How To Build Your Own Question Answering System
In this post, we’ll create a very simple question answering system that, given a natural language question, returns the most likely answers from a corpus of documents.
This represents an easy to follow and low-effort example of a question answering system that can still be of practical use for you own application if you choose to swap in your own dataset or build something more elaborate on top of this. Additionally, the concepts covered here will be useful in later posts when we look at variations of more complex questions answering systems.
This tutorial is also available as a Colab Notebook here.
by Nick Ryan
- S1. Question Answering System Architecture
- S2. Setup
- S3. Import Dataset
- S4. TF-IDF Retriever
- S5. BERT-SQUAD Retriever
- S6. Putting It All Together
- S7. Conclusion
S1. Question Answering System Architecture
Our question answering system will take in a natural language question as input and will output natural language as an answer.
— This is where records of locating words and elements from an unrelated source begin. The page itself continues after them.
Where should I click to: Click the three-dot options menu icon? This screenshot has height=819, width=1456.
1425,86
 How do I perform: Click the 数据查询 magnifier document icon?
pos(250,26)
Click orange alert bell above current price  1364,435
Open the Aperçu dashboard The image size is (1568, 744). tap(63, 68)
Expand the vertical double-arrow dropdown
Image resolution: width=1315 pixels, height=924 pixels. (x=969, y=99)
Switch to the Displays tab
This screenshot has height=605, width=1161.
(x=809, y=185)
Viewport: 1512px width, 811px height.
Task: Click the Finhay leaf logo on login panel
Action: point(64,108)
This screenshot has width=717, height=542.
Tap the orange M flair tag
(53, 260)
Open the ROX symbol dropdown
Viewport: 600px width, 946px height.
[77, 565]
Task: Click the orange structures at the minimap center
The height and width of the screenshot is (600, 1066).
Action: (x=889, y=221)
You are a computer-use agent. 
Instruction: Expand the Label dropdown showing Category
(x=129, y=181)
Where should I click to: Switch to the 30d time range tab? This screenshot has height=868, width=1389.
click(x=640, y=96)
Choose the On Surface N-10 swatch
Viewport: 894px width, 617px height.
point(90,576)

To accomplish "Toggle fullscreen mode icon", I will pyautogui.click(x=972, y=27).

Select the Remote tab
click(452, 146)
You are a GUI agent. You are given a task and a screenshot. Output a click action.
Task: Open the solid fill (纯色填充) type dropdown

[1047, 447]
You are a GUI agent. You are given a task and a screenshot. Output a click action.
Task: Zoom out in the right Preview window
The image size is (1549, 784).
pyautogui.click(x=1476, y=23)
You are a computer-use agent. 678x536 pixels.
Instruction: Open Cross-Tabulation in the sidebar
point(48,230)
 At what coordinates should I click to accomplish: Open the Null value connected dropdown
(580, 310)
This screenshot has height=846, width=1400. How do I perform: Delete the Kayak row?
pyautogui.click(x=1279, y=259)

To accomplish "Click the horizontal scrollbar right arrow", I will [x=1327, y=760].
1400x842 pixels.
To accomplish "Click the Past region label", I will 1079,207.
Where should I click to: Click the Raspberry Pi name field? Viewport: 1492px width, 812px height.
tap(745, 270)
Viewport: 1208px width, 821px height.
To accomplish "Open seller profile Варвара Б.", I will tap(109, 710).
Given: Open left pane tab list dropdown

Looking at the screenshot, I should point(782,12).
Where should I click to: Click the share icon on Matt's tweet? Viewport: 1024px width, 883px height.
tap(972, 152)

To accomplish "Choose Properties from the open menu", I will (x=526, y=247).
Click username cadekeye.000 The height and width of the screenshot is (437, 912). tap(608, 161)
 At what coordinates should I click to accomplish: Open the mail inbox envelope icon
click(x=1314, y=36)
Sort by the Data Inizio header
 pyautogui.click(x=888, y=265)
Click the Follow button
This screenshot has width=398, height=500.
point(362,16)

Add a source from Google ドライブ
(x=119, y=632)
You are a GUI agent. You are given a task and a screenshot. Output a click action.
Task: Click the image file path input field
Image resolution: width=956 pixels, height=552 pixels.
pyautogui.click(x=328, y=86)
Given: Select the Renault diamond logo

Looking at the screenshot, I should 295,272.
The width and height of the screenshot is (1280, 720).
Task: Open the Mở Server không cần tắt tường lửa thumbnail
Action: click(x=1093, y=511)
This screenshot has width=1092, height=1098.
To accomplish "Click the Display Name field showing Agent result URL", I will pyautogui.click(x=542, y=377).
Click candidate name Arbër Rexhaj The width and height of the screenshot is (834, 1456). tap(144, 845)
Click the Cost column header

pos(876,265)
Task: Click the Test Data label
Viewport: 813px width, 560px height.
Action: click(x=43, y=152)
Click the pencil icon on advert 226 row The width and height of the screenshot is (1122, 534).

The system consists of three primary components:
- An external knowledge source to query against
- In general, the knowledge source can be a collection of documents, tables, knowledge graphs, etc. that we are interested in searching through for answers. In our system, any collection of documents will work. For our example we will use the WikiBio dataset containing the first paragraph of thousands of English wikipedia biographies.
- A retriever to pull out relevant data from the knowledge source
- The retriever component searches through the dataset in order to find the most relevant data for the next stage of the model. This component can use any classic information retrieval technique like TF-IDF or, neural vectors, or models dedicated entirely to retrieval. The goal is simply to retrieve the data most relevant to answering the question.
- A reader / generator component to find the best answer
- This component is responsible for generating our answer. It can either retrieve exact spans of text from the dataset or can generate novel text using the question and data from the dataset. The goal is to use the question text and the retrieved data to generate the best answer. In our example, we will use BERT fine-tuned on the SQUAD dataset, which asks the model to extract a short answer from a reference text given some question. You can read all about BERT fine-tuned on SQUAD here!
In this tutorial, we’ll combine a very simple and easy to understand retriever (TF-IDF) with a reader (BERT-SQUAD) to create our first question answering system.
Let’s install some requirements for creating our question answering system
!pip install transformers !pip install datasets import torch
(Output removed from blog post)
S3. Import Dataset
Here we import a dataset that we’ll ask questions against. We’ll use a small selection from the WikiBio dataset and use the first paragraphs of Wikipedia biographies as our documents.
For our example we will use the WikiBio dataset containing the first paragraph of thousands of English wikipedia biographies. This will take a little while to download, so grab a cup of coffee or import your own dataset instead.
If you’re interested in applying this to your own application, all you have to do is insert your own dataset into the variable “docs” and everything else should be taken care of for you!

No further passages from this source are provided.